Count the lines below that contain the word "This" and give only the number.

Content starts

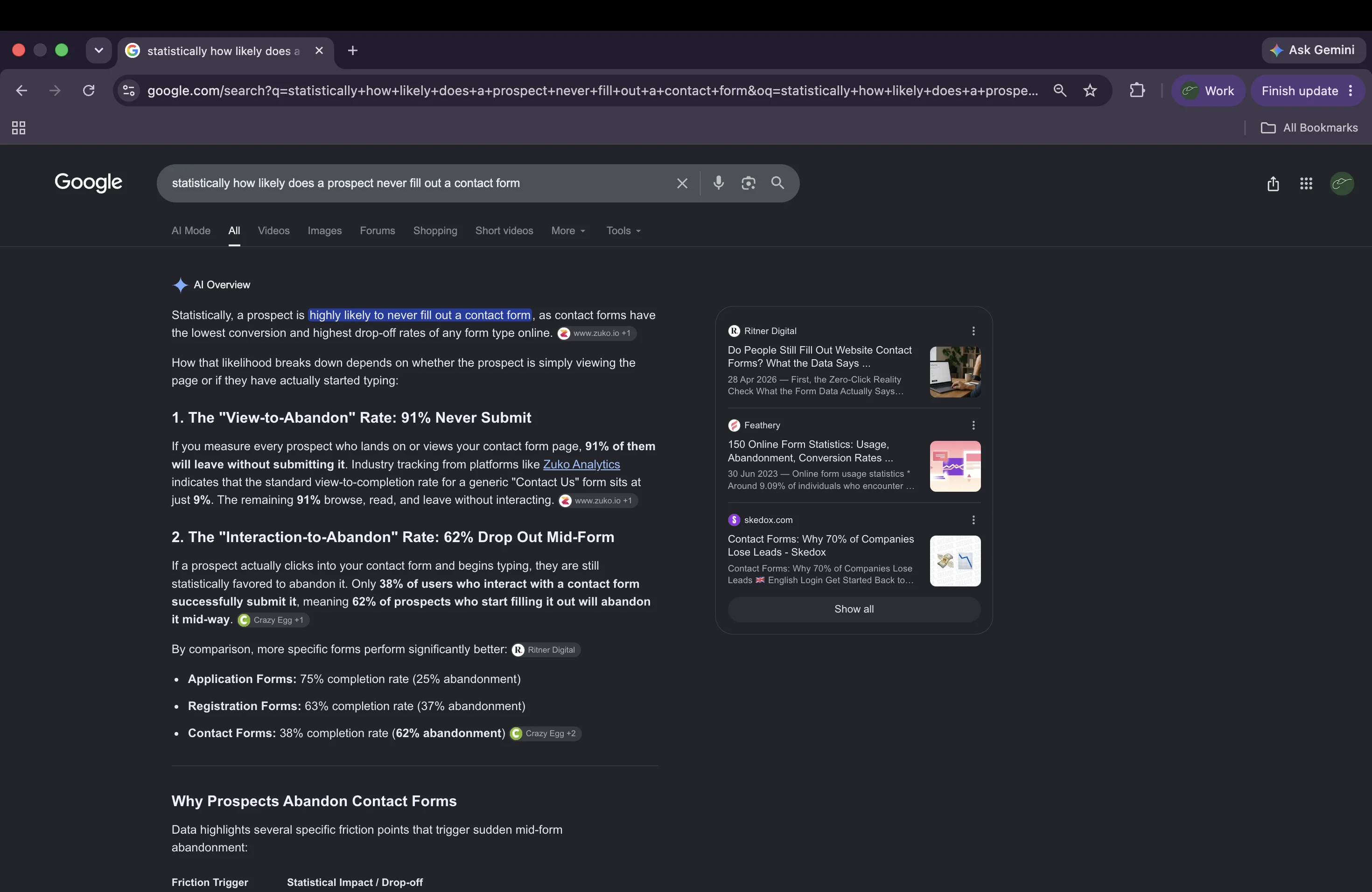Expand the tab search chevron dropdown

click(98, 51)
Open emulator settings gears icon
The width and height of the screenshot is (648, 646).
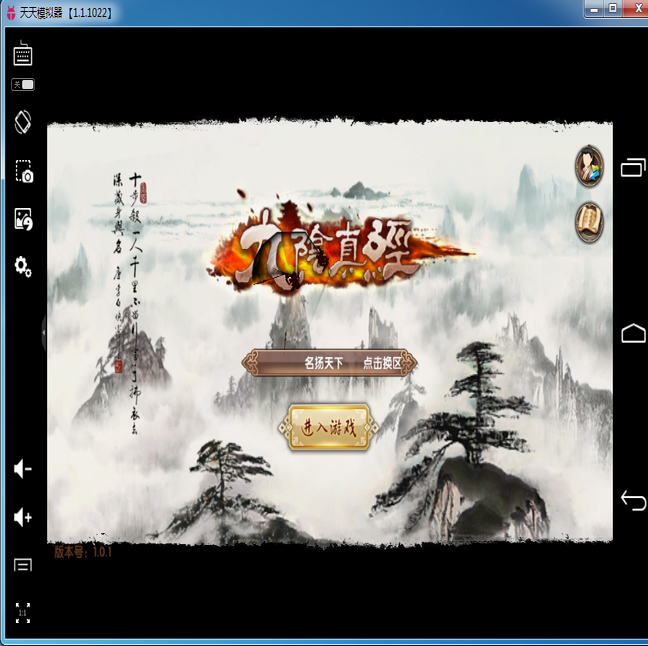pyautogui.click(x=23, y=266)
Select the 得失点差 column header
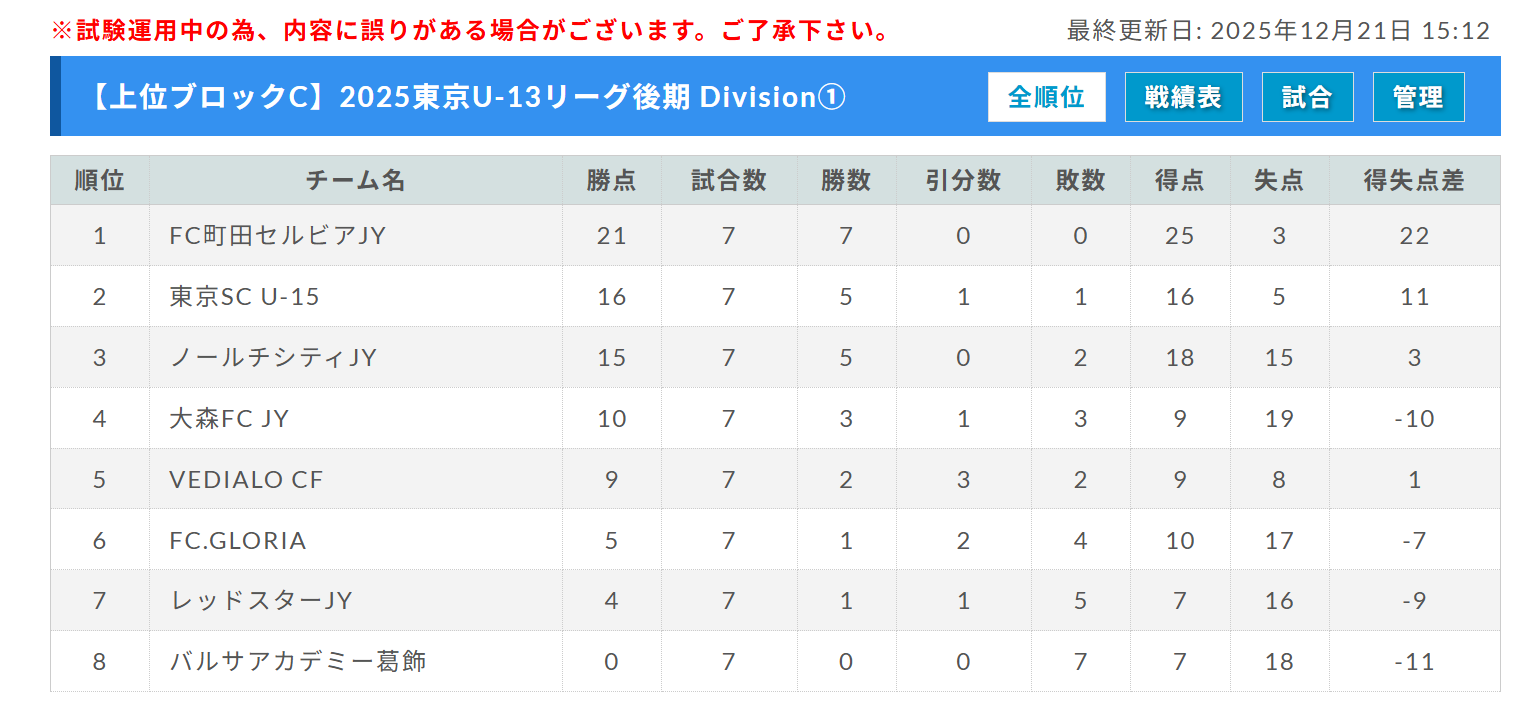The height and width of the screenshot is (722, 1523). click(1414, 180)
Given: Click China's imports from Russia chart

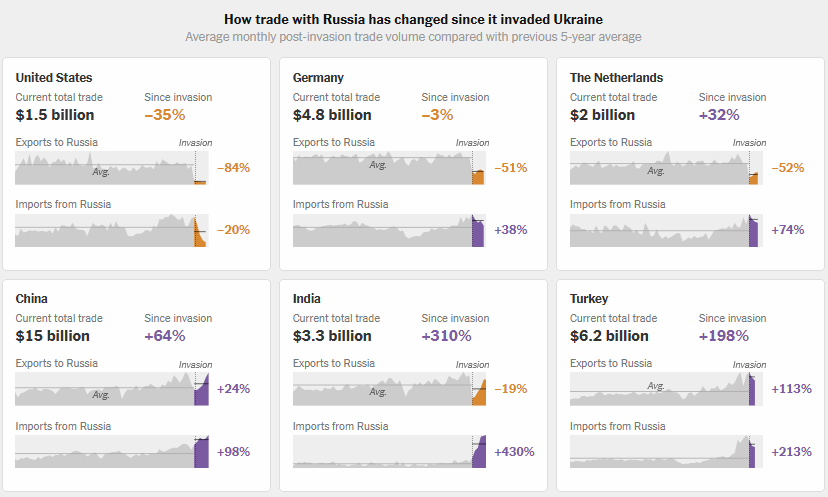Looking at the screenshot, I should click(110, 451).
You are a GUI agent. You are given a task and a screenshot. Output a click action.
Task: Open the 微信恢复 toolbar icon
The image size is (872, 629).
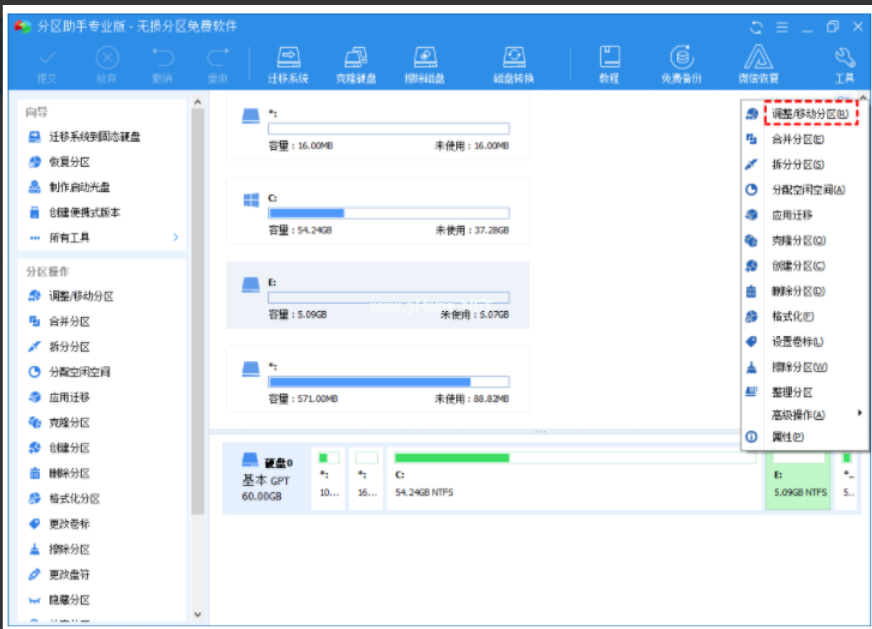click(759, 63)
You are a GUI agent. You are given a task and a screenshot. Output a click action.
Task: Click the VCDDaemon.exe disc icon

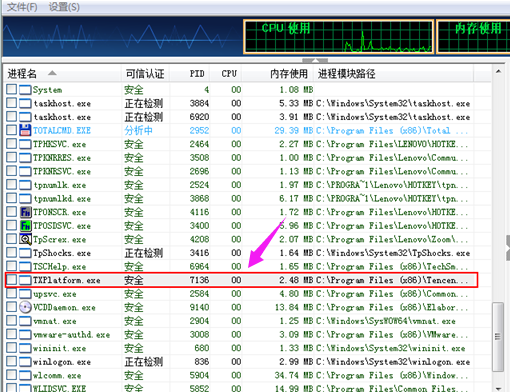25,307
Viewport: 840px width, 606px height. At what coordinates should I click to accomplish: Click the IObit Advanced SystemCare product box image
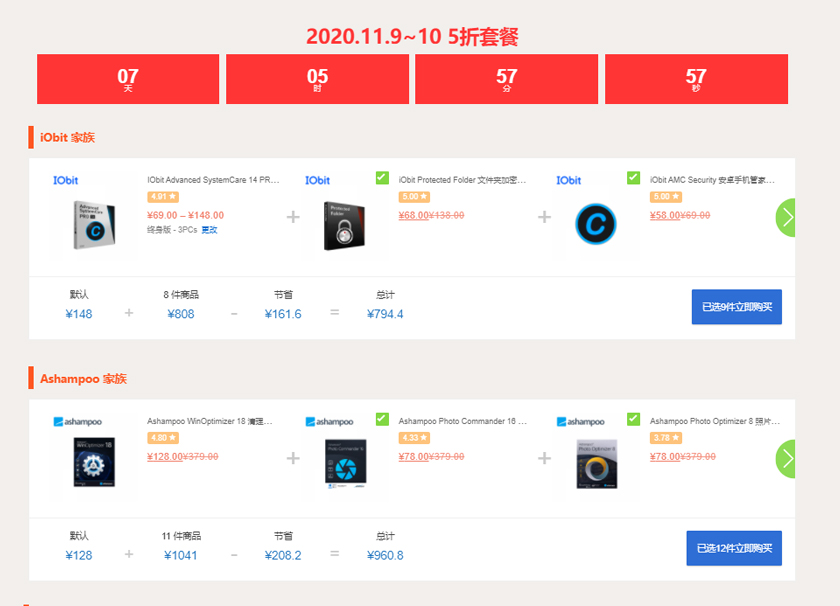95,223
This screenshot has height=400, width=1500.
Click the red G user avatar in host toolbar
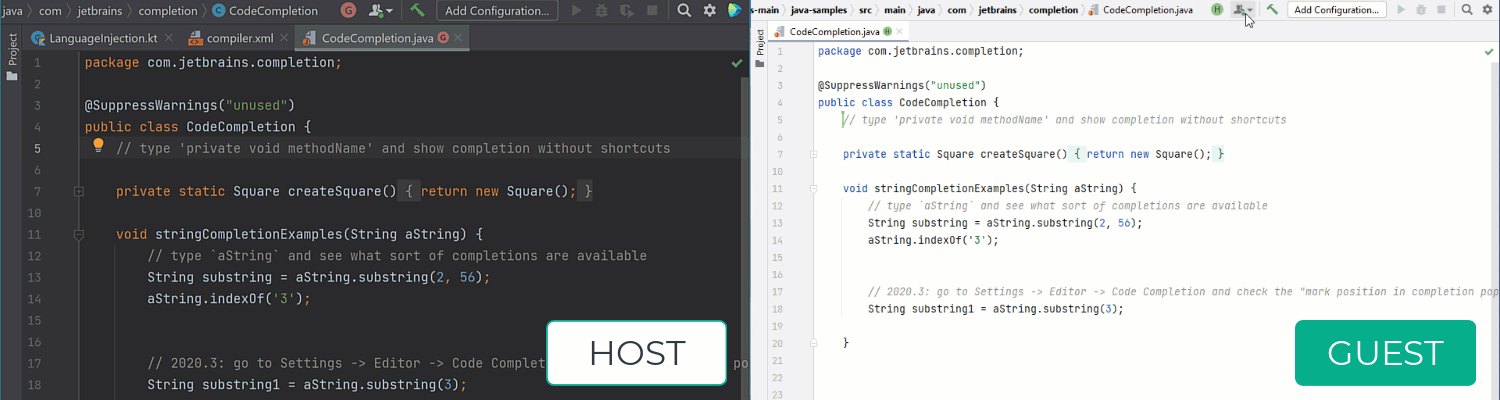coord(348,11)
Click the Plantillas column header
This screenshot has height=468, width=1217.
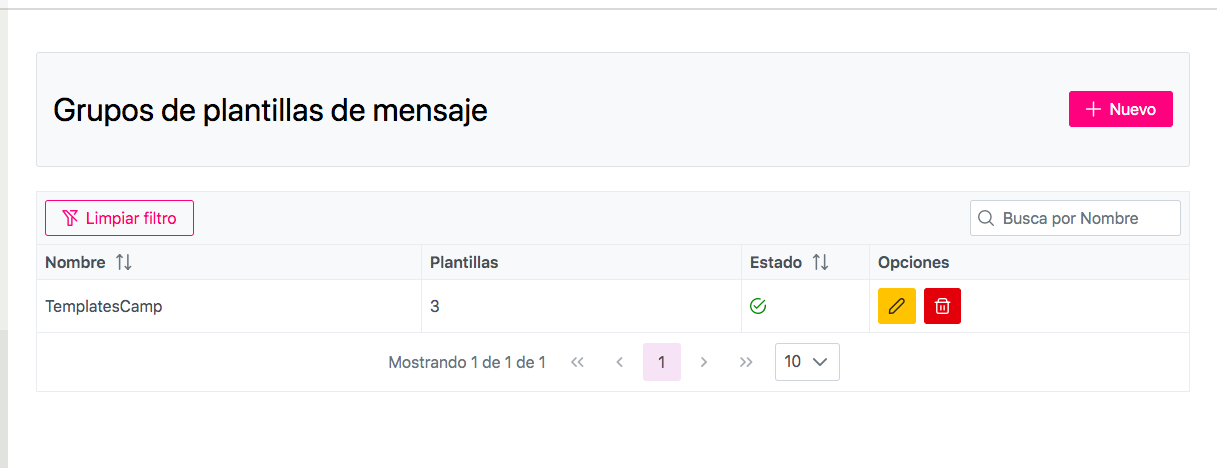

Content ends

EXERCISE RESPONSE:
2